Some organisms do seem to make use of bad smells in ways that are comparable to the way flowers use scent to attract pollinators. 

The classic autumnal example of this is the very smelly and aptly named stinkhorn. 


© Chris Lawrence

The aptly named Stinkhorn!

This fungus, of which there are several species in Cumbria, is notorious for producing a cap covered in a foul-smelling, olive-green and sticky slime. This contains its spores, the fungal equivalent of seeds. The pungent smell quickly attracts large numbers of flies, which eat the slime, and in so doing their legs/feet become covered in the putrid mucilage-like substance.  Of course, the flies then fly elsewhere, dispersing the stinkhorn’s spores around the woodland. This is such a powerful and effective mechanism that it is unusual to see an intact fresh olive-green stinkhorn cap.   
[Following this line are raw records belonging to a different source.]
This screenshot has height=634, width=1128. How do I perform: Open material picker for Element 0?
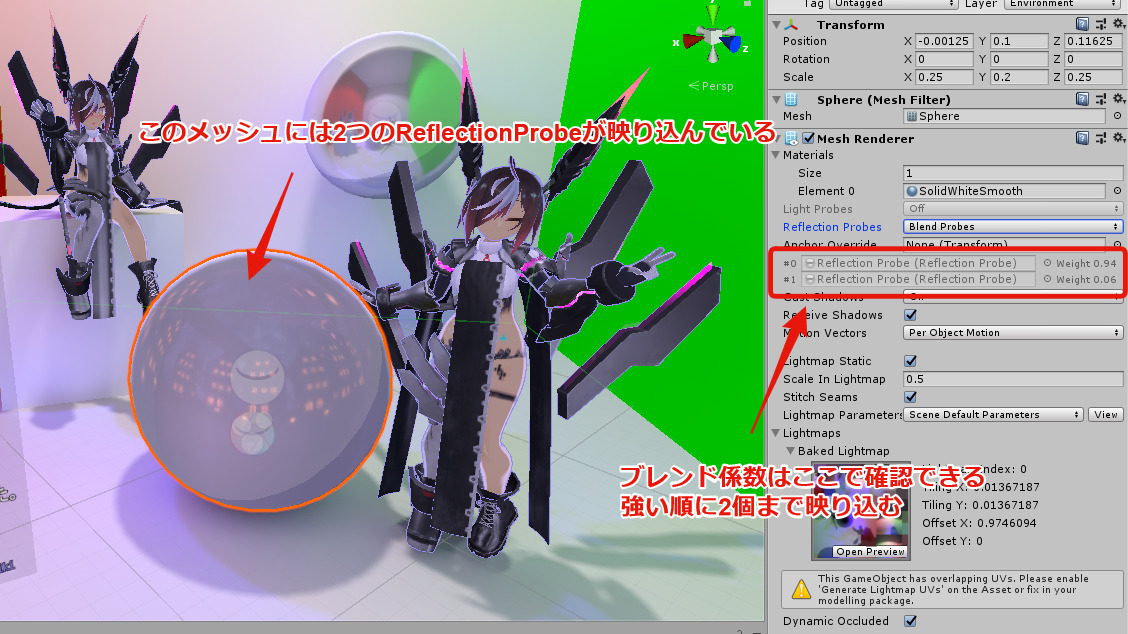1117,191
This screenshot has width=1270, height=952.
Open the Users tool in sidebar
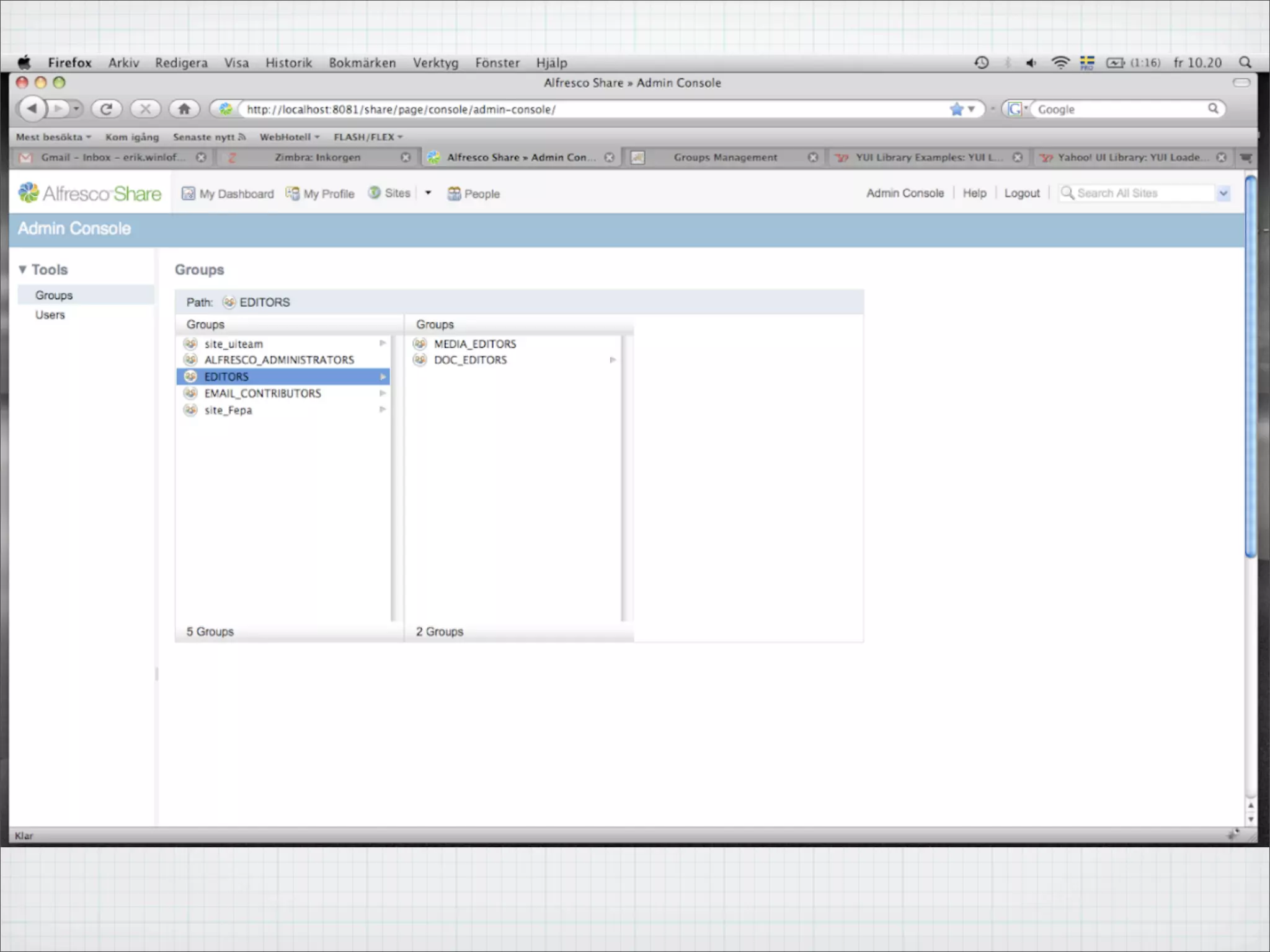tap(50, 315)
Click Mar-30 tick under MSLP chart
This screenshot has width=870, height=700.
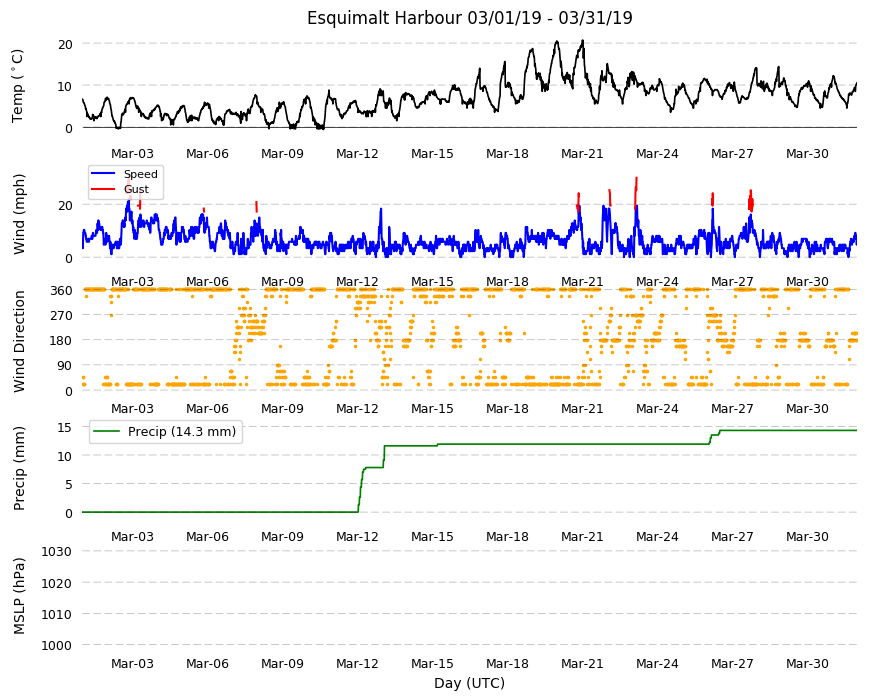(x=807, y=663)
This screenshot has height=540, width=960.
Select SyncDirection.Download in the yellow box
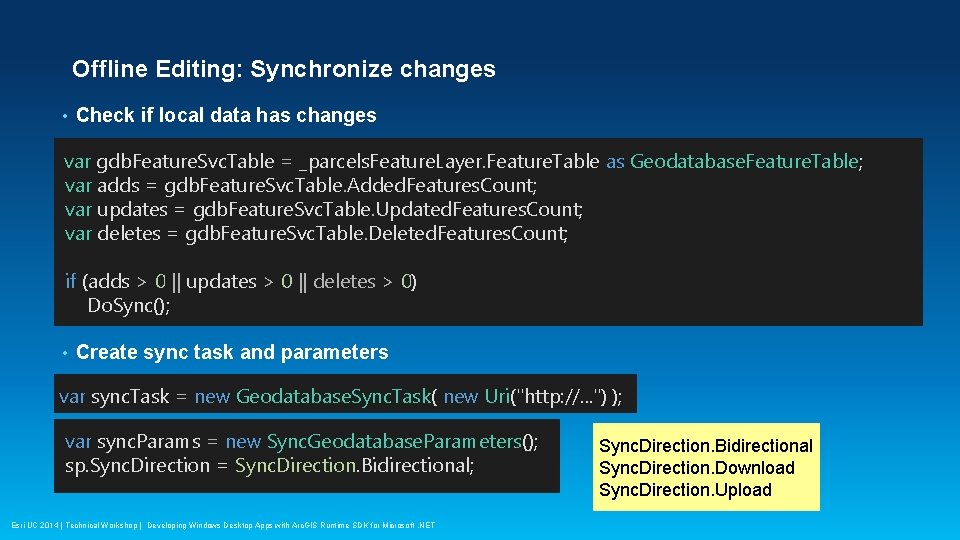pos(696,468)
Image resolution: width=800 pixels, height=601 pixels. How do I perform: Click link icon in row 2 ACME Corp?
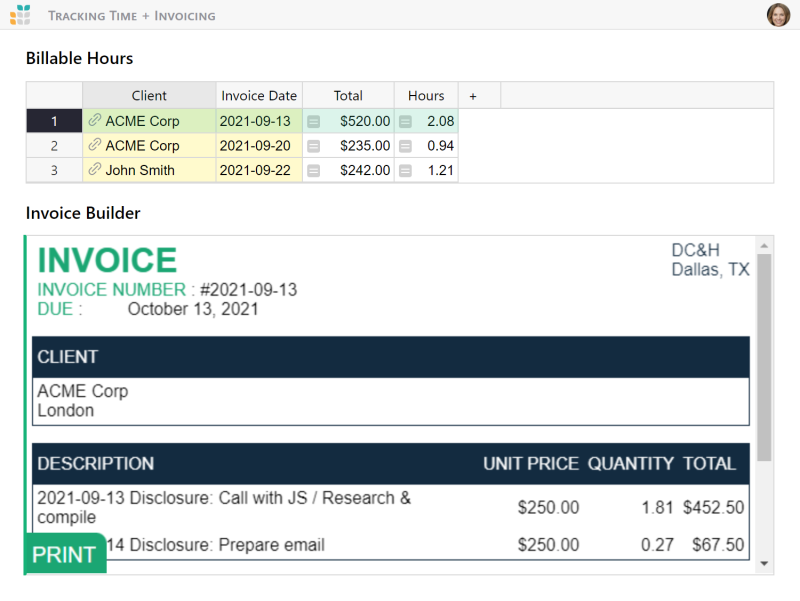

Once your nose is switched onto the smell, however, it’s a sure way of finding the mushroom in undergrowth from several metres distance and often long before you can see it.  

Beware, however, of the rather rude appearance of the intact stinkhorn. Charles Darwin’s daughter, Etty, was apparently so offended by this mushroom that she used to spend autumn ‘sniffing’ them out so that she could destroy them before the morals of others could be offended.

Stinkhorns can be found in a wide range of woodland types including conifer plantations.  Here of course the exceedingly pleasant aromas of volatile conifer essential oils and pine resin can also diffuse in the atmosphere in the right conditions. These essential oils are thought to have a defensive function in protecting the trees from fungal and insect attack.  

In Japan, where there are some particularly strongly aromatic conifer species, these pine needle scents are associated with the health-promoting attributes known to come from ‘forest bathing’, Shinrin-yoku or walking slowly through the woods. Further evidence is required to determine exactly what produces the health benefits of visiting woodland, but there is a large body of evidence which indicates spending time in woodlands is a great way of relieving stress and improving mental health and wellbeing. It would be great to think that the smell of pine resin is good for you too.

Next time you’re out for an autumnal walk, do use your nose to enjoy the full spectrum of delights that autumn has to offer.

Some ‘must sniff’ smells of autumn:

  1. The stinkhorn – look out for the smell of this rude fungus in the undergrowth of many woods and scrubby areas.
  2. The earthy aroma of the leaf litter in a damp woodland. 
  3. The flesh of other fresh mushrooms in the woods or fields (don’t eat unless you can identify the species and are sure it’s safe).
  4. The deep composting litter of a bracken bed.
  5.  The amazing smell of piles of rotting seaweed on the seashore.
  6. Put your head into a hollow tree trunk (be careful not to get stuck) and take a deep earthy breath.